Young millennials are already working for Hillary Clinton, proving beyond her tenure at State that she learned the lessons from 2008.

Student groups for Hillary are already active, proving beyond her tenure at State that mistakes of 2008 won’t be repeated in 2016.

THE FIRST inkling people had of what lessons were learned in 2008 appeared in the book HRC. Those not familiar with Hillary Clinton during her State Deparment tenure got a glimpse. Now Mother Jones has taken the reporting a step further and shown what it could mean in practical political terms for 2016.

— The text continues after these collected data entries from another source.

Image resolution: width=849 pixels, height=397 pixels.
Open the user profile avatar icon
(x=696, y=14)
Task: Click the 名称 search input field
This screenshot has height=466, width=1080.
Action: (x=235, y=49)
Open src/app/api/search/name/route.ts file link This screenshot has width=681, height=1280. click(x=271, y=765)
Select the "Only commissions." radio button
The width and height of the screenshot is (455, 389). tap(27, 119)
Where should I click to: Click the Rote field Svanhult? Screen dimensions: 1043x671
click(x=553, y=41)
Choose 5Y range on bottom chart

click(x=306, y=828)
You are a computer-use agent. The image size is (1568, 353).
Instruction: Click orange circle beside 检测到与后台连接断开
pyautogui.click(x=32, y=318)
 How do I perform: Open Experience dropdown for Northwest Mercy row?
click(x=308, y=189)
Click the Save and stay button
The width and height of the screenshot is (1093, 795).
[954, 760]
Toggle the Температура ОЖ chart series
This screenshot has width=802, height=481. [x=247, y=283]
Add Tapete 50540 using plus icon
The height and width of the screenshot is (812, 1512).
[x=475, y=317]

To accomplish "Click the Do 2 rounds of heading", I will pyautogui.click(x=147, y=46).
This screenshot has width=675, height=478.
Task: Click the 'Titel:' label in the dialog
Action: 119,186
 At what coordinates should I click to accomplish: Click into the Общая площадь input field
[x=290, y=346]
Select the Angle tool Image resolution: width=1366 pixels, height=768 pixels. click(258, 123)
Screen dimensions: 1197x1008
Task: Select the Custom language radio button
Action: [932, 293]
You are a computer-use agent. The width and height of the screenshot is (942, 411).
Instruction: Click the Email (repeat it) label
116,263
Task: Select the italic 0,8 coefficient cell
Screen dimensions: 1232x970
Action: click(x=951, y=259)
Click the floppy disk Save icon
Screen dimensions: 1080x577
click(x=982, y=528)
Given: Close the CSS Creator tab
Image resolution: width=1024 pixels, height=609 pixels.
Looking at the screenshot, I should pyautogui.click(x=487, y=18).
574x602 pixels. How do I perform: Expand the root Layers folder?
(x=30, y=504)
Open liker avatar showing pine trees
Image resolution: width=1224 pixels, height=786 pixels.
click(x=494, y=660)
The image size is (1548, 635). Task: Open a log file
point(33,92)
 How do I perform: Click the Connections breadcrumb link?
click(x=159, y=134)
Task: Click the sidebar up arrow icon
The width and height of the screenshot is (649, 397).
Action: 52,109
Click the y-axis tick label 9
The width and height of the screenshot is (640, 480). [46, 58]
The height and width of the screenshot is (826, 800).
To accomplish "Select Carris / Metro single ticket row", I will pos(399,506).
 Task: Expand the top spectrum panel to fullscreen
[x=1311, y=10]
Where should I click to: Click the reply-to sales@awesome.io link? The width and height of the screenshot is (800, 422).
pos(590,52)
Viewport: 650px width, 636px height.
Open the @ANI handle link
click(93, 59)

There are now 33 Students for Hillary groups nationwide. So far they’re recruiting the most die-hard activists to prepare for next fall, when they’ll blitz new students during orientation to build Hillary’s army. “I’ve been focused on identifying students on campuses who are interested in being part of this movement from the ground floor,” Schneider says. For Democratic-leaning students interested in a career in politics it’s a no-brainer: leading a Students for Hillary group will position them as prime contenders for low-level jobs in Clinton’s actual campaign. [Mother Jones]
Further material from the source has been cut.